Zhang Zhiwei, Chen Zhen, Troendle James F, Zhang Jun
Division of Biostatistics, Office of Surveillance and Biometrics, Center for Devices and Radiological Health, Food and Drug Administration, Silver Spring, Maryland 20993, USA.
Biometrics. 2012 Sep;68(3):697-706. doi: 10.1111/j.1541-0420.2011.01712.x. Epub 2011 Dec 7.

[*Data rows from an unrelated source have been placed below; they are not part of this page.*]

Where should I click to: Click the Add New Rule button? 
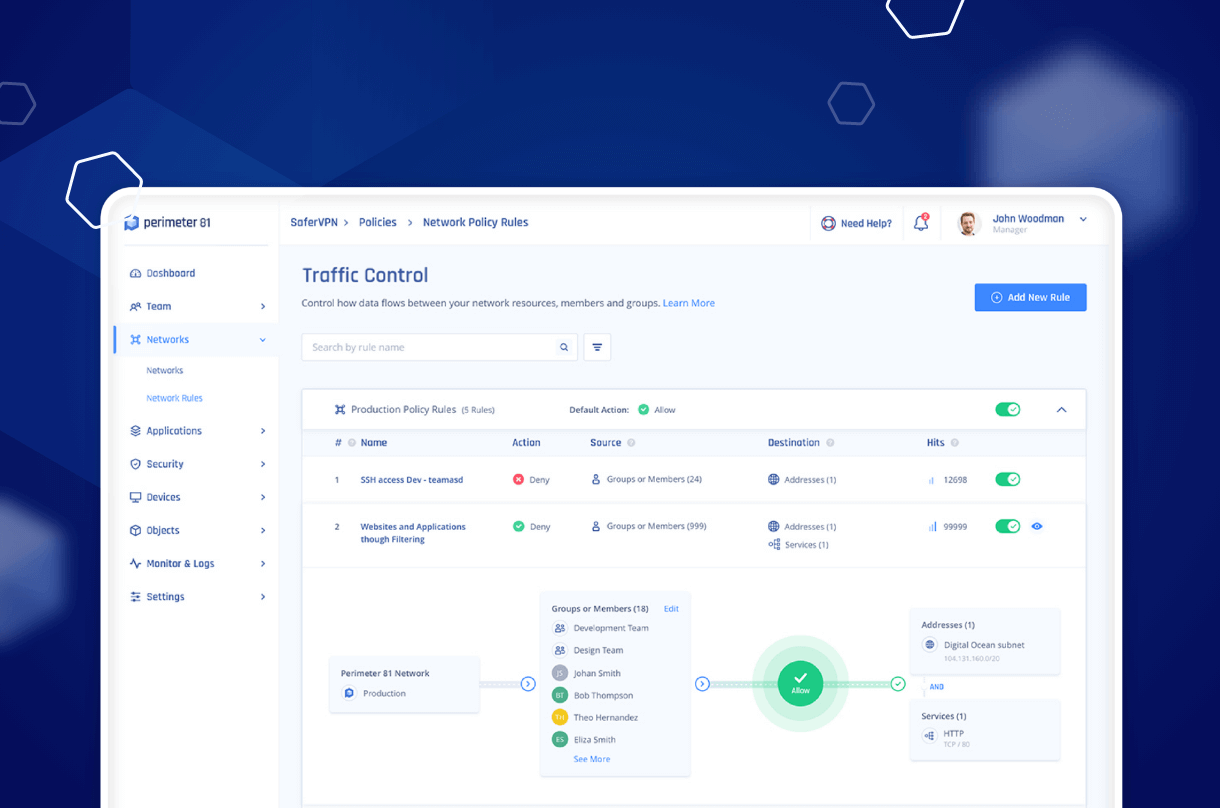(x=1030, y=297)
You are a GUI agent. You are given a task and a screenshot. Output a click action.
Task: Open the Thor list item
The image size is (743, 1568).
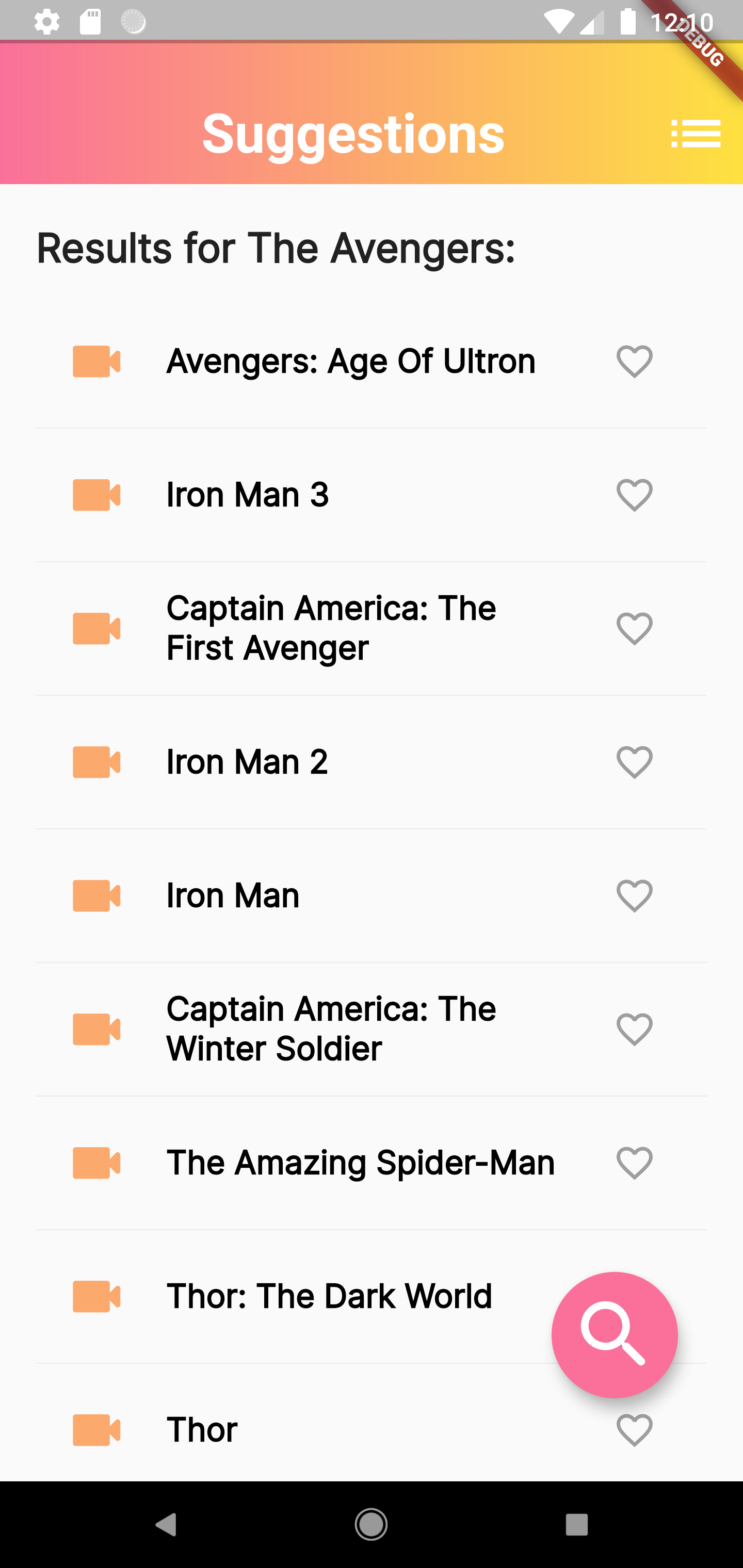point(202,1429)
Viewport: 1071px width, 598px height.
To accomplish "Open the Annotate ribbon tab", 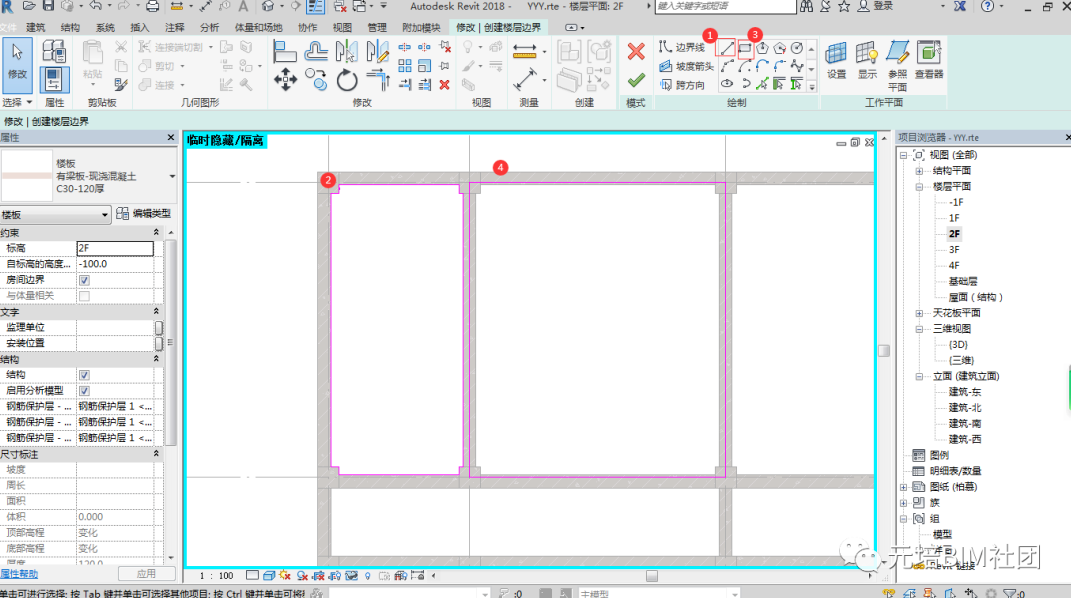I will coord(174,27).
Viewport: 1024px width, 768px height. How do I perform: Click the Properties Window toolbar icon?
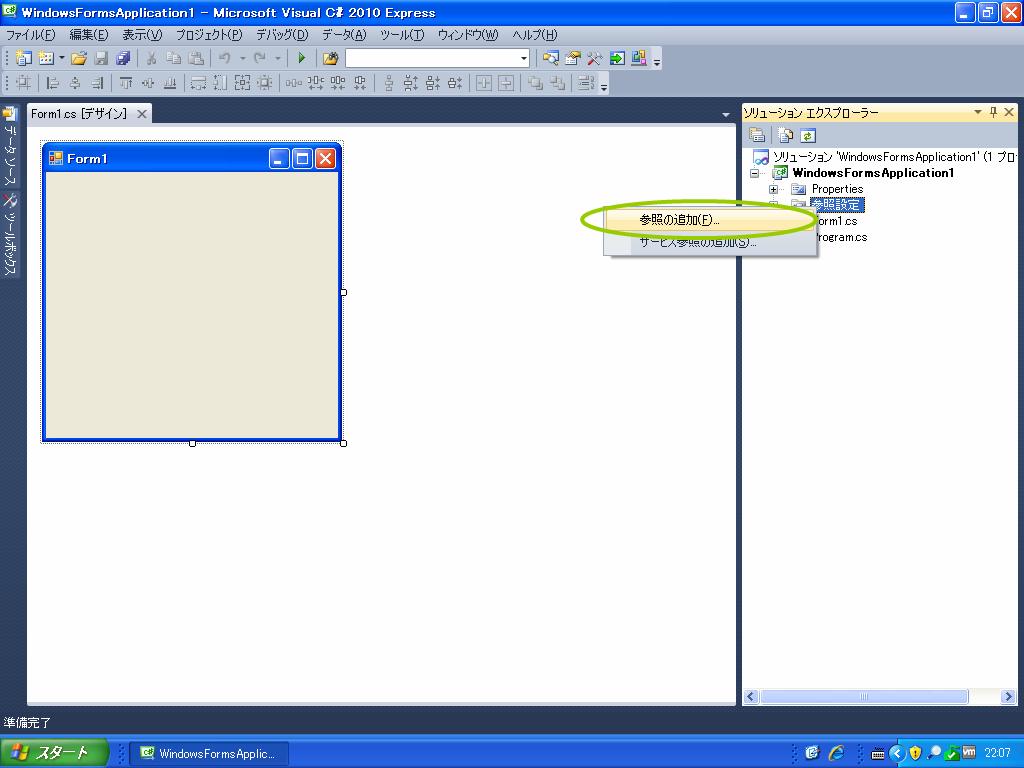573,59
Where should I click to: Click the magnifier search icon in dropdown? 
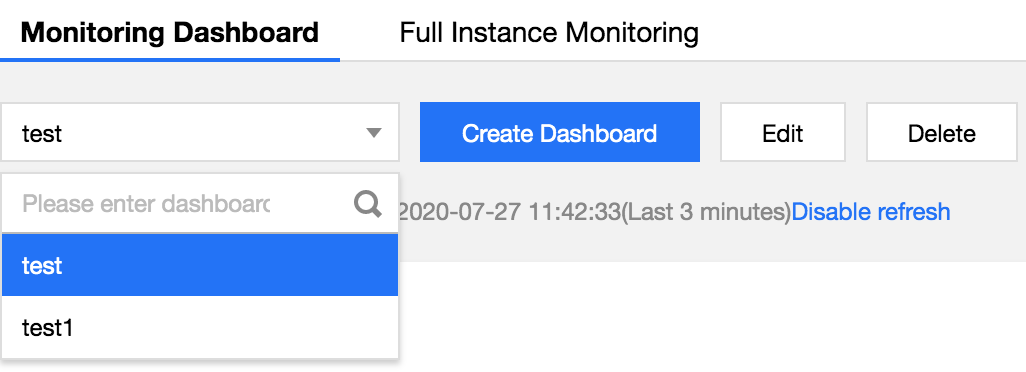click(x=368, y=204)
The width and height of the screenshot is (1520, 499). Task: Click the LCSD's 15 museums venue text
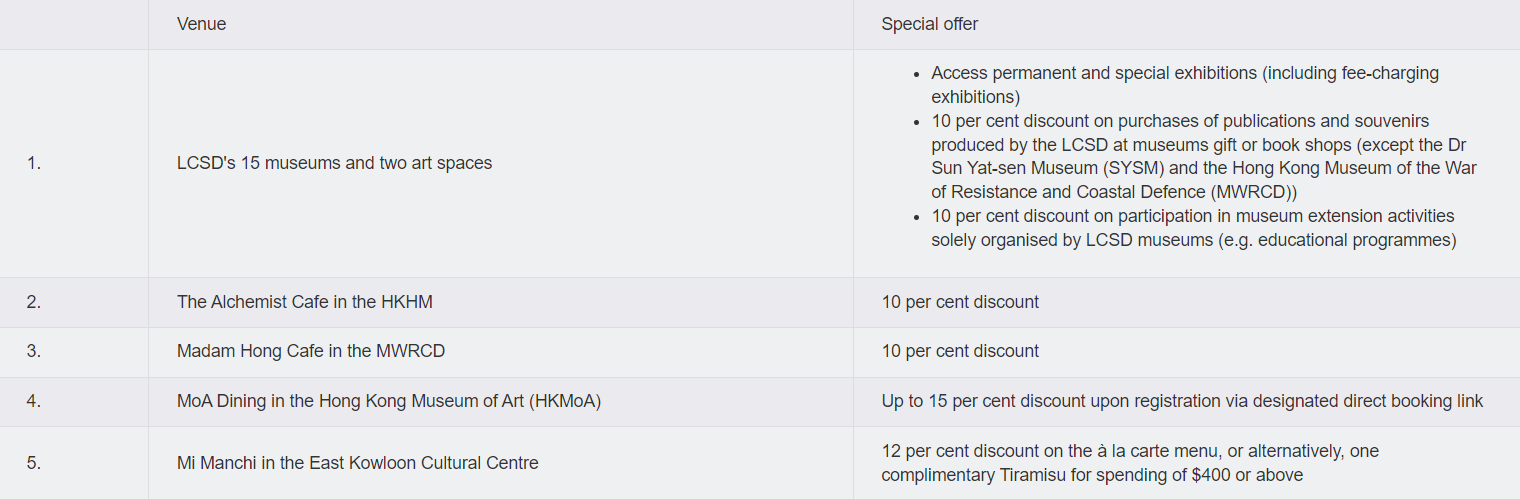pos(334,163)
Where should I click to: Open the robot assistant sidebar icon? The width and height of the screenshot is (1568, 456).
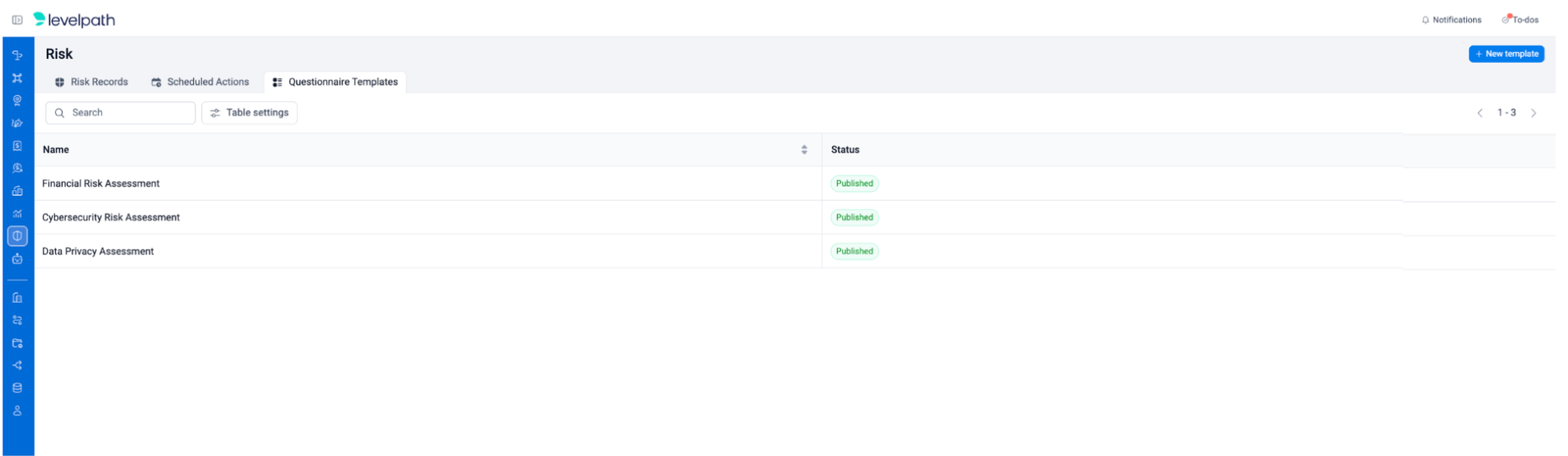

The current statistical literature on causal inference is primarily concerned with population means of potential outcomes, while the current statistical practice also involves other meaningful quantities such as quantiles. Motivated by the Consortium on Safe Labor (CSL), a large observational study of obstetric labor progression, we propose and compare methods for estimating marginal quantiles of potential outcomes as well as quantiles among the treated. By adapting existing methods and techniques, we derive estimators based on outcome regression (OR), inverse probability weighting, and stratification, as well as a doubly robust (DR) estimator. By incorporating stratification into the DR estimator, we further develop a hybrid estimator with enhanced numerical stability at the expense of a slight bias under misspecification of the OR model. The proposed methods are illustrated with the CSL data and evaluated in simulation experiments mimicking the CSL.
当前关于因果推断的统计文献主要关注潜在结果的总体均值,而当前的统计实践还涉及其他有意义的量,如分位数。受安全分娩联盟(CSL)的一项关于产科分娩进展的大型观察性研究的启发,我们提出并比较了估计潜在结果的边际分位数以及治疗组中分位数的方法。通过调整现有方法和技术,我们得出了基于结果回归(OR)、逆概率加权和分层的估计器,以及一个双重稳健(DR)估计器。通过将分层纳入DR估计器,我们进一步开发了一种混合估计器,它在OR模型误设的情况下以轻微偏差为代价提高了数值稳定性。我们用CSL数据说明了所提出的方法,并在模拟CSL的实验中对其进行了评估。